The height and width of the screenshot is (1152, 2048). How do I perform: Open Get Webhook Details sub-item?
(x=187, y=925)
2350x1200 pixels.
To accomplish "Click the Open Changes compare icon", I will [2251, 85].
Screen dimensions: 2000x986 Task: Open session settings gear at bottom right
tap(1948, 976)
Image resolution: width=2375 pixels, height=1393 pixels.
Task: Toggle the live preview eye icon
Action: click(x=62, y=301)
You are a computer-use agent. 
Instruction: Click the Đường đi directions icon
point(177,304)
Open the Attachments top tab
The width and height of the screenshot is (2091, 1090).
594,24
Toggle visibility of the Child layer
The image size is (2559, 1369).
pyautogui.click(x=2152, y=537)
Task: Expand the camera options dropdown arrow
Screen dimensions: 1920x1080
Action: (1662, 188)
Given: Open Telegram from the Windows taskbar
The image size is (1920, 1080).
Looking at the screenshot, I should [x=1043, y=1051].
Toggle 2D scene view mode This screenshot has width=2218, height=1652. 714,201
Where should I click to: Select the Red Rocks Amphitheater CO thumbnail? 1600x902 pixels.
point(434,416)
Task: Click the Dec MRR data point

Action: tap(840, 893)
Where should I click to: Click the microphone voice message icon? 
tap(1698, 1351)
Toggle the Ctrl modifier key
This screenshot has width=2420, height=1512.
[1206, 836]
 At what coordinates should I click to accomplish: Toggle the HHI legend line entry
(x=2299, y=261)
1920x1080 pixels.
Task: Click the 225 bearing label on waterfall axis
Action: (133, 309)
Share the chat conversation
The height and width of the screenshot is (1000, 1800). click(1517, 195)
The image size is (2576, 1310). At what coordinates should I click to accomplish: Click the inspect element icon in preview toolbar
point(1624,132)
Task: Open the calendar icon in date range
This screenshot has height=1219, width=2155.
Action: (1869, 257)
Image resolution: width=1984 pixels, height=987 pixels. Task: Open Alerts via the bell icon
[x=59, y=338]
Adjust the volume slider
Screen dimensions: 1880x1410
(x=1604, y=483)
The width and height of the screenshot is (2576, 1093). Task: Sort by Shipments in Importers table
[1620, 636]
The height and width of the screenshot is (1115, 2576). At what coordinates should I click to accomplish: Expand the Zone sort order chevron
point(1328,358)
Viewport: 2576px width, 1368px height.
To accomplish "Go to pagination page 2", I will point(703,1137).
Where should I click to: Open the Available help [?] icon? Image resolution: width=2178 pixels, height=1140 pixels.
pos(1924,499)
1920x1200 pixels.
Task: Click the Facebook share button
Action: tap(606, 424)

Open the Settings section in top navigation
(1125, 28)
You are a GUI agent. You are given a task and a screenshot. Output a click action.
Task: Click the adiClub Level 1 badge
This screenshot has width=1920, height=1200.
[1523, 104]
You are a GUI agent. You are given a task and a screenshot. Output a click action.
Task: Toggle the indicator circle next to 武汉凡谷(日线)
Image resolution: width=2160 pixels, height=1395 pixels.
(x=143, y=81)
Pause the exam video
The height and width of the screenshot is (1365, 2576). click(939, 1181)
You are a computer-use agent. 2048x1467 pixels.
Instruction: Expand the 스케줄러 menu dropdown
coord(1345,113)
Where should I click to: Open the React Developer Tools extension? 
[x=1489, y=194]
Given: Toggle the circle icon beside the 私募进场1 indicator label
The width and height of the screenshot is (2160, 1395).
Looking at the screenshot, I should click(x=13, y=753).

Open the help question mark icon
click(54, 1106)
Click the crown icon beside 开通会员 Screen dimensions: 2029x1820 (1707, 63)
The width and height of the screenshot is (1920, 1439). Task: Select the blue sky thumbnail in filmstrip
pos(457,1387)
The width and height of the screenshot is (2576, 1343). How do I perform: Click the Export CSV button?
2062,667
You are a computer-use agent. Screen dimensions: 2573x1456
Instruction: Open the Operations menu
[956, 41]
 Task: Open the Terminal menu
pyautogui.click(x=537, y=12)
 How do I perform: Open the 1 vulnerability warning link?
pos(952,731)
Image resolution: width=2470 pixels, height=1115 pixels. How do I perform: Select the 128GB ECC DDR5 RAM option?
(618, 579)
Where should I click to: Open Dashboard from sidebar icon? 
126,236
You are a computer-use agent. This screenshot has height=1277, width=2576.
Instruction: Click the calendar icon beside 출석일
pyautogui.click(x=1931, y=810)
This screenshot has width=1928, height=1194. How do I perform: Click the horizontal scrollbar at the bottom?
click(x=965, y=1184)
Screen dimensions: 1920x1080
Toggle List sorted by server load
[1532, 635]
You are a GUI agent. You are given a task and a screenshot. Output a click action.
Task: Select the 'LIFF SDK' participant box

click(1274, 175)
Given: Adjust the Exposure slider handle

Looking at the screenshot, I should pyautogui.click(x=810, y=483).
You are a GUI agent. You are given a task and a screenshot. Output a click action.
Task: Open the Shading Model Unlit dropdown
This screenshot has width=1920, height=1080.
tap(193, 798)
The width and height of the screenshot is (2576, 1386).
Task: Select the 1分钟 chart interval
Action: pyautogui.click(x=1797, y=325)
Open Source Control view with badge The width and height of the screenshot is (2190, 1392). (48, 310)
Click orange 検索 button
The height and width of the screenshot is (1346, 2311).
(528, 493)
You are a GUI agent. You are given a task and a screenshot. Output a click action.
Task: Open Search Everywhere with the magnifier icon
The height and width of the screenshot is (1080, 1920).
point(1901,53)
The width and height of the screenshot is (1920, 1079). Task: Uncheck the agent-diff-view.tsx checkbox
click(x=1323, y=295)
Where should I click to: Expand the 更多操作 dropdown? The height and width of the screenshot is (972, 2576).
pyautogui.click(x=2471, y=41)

○ ○ ○ ○ ○ ○ ○

TASK TO COMPLETE. Begin at the first line of the records above and quote every line verbatim through the one that contains "Toggle visibility of the Child layer".

WRITTEN RESPONSE.
The height and width of the screenshot is (1152, 2048). How do I perform: Open Get Webhook Details sub-item?
(x=187, y=925)
2350x1200 pixels.
To accomplish "Click the Open Changes compare icon", I will [2251, 85].
Screen dimensions: 2000x986 Task: Open session settings gear at bottom right
tap(1948, 976)
Image resolution: width=2375 pixels, height=1393 pixels.
Task: Toggle the live preview eye icon
Action: click(x=62, y=301)
You are a computer-use agent. 
Instruction: Click the Đường đi directions icon
point(177,304)
Open the Attachments top tab
The width and height of the screenshot is (2091, 1090).
594,24
Toggle visibility of the Child layer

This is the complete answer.